Your task
Find every line in the records below that contains the word "Close", and copy each such line.
**** Data for the task
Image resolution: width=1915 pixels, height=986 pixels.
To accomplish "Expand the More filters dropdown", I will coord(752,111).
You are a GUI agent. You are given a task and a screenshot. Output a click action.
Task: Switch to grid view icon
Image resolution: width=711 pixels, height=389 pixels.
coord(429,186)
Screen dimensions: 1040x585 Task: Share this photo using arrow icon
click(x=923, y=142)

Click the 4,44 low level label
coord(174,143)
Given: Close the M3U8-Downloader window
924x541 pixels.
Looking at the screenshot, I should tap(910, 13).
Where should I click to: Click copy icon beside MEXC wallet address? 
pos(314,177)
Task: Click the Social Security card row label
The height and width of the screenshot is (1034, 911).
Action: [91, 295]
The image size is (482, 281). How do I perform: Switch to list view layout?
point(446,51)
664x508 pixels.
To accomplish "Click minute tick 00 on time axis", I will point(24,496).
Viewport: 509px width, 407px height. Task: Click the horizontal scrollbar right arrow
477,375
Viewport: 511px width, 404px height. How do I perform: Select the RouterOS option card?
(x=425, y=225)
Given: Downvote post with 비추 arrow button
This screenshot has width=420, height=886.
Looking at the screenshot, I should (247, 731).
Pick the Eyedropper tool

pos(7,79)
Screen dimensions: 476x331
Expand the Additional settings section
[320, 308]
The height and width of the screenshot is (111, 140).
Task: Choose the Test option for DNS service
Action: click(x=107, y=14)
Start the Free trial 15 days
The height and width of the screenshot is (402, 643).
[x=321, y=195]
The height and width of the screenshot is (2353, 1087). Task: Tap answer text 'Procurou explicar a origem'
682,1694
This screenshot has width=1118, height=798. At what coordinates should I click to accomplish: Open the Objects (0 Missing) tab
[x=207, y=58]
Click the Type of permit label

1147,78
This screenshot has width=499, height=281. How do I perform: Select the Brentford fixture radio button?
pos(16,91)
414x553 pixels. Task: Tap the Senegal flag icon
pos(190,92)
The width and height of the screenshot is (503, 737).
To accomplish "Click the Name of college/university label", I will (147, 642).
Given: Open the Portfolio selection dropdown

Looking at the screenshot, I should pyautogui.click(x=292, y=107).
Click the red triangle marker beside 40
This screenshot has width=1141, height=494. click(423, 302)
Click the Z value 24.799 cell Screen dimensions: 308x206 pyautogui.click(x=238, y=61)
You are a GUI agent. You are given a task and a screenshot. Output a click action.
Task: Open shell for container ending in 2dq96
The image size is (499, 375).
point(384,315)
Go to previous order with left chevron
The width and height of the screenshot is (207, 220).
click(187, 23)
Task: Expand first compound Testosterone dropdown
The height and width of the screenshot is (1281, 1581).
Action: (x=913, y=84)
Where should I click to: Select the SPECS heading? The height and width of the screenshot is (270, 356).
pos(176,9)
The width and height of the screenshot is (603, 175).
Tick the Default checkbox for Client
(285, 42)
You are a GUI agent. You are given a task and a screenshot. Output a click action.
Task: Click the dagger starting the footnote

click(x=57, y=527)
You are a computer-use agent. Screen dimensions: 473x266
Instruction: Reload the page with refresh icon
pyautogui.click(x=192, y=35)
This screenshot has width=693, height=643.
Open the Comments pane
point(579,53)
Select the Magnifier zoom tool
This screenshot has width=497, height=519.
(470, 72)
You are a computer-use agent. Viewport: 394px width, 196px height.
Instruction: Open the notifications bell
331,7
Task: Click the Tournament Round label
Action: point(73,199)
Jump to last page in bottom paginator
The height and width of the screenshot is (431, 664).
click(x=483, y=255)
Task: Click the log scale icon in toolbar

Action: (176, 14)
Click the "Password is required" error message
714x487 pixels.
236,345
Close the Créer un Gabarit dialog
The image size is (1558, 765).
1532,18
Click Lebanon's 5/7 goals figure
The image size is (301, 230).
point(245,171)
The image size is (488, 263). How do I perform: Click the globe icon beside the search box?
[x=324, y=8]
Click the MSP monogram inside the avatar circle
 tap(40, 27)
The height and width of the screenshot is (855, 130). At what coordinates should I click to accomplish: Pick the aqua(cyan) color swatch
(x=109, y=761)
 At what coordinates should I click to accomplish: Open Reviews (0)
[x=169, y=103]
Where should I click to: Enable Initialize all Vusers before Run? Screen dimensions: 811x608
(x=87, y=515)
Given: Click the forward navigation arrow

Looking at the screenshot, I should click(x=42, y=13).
********
Answer section
Given: Close the M3U8-Downloader window
Close the Créer un Gabarit dialog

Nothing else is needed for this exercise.